A Florida man is suing the U.S. government for $500,000 because he cut his foot on a piece of glass after removing his shoes at an airport security checkpoint two years ago.
Joel Mombrea, 50, claims that he sustained severe nerve damage and has been unable to do his job as a custom closet builder ever since. The stress over the injury, he said, has led him to bankruptcy and to a separation with his wife.
"It's a simple accident, but an accident that caused me a lot of pain and problems. It was something that really wasn't my fault," Mombrea told ABC News. "This incident pretty much destroyed my life. It sounds like a simple cut on the foot but the damage that it caused and the things that changed in my life because of it, personally I don't think $500,000 is enough. I lost my marriage and I can't do to the work that I love to do."
His wife, Ora Mombrea, is seeking, in the suit filed last week, $100,000 in damages because she "was deprived of the services, society, consortium and companionship of her spouse."
In the meantime, Mombrea says in court papers he filed in July for personal bankruptcy in Florida. He had $94,444 in credit card and business debts and owed $310,909 on a mortgage on his house which is now valued at $285,770.
Mombrea says it all started on Dec. 10, 2007 when Mombrea, a former resident of Buffalo, N.Y., was flying from upstate New York back to his home in Cooper City, Fla., north of Miami. He had been in town to see a game between the Buffalo Bills and Miami Dolphins. (Despite his upbringing, Mombrea said he's now a Dolphins fan.)
Like other travelers, Mombrea was asked by the Transportation Security Administration to remove his shoes at the checkpoint.
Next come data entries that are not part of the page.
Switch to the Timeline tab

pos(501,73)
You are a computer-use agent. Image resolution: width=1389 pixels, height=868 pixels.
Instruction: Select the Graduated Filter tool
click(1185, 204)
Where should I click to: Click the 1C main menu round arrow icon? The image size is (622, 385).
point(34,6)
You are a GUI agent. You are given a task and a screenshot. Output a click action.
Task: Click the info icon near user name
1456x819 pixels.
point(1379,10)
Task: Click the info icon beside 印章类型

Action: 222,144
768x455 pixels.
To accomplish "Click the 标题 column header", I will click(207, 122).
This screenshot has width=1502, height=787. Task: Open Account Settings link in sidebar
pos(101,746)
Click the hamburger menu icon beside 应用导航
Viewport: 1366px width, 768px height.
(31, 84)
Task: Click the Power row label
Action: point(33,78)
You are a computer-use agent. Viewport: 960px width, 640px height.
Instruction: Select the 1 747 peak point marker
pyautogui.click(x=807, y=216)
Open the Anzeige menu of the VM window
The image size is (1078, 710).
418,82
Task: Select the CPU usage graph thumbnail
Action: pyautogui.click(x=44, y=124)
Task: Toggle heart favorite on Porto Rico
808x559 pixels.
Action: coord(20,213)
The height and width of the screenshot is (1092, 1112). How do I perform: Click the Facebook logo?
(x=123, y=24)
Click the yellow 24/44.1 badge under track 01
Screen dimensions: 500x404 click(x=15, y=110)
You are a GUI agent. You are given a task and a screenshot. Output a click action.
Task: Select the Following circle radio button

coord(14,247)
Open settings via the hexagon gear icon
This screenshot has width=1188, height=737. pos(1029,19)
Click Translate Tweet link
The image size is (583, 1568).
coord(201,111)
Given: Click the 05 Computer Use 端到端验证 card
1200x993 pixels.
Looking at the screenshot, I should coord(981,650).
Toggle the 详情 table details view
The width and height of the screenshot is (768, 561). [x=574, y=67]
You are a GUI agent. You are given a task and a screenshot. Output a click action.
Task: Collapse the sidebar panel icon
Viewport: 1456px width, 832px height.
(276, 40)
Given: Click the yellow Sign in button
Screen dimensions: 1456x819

A gold chain in his carry-on bag raised some concerns with the X-ray screener and the TSA agents asked to do a further inspection.
It was when he walked over -- still without shoes because the TSA had them -- to the secondary screening area that Mombrea stepped on a large piece of glass, he said.
"When I walked over to the area, I felt an irritation in my foot. I reached down to scratch it and there was blood on my hand," he said.
Mombrea sat down and pulled a piece of glass nearly an inch long out of his foot.
After a getting a Band-Aid from the TSA, he got on his flight to Florida. But twice on the plane he needed first-aid assistance from the flight attendants.
"My sneaker was full of blood," he said.
After arriving in Florida, he went to his office but the pain was too much and he eventually went to the hospital. Initially, he was told to wear flip-flops. Eventually doctors said he had some nerve damage. Mombrea said he was basically unable to do heavy lifting, stay on his feet long and could not work. He had to hire subcontractors to help with his business, putting a strain on his finances.
So he sued.
The TSA has a policy of not commenting on pending litigation, according to spokeswoman Ann Davis.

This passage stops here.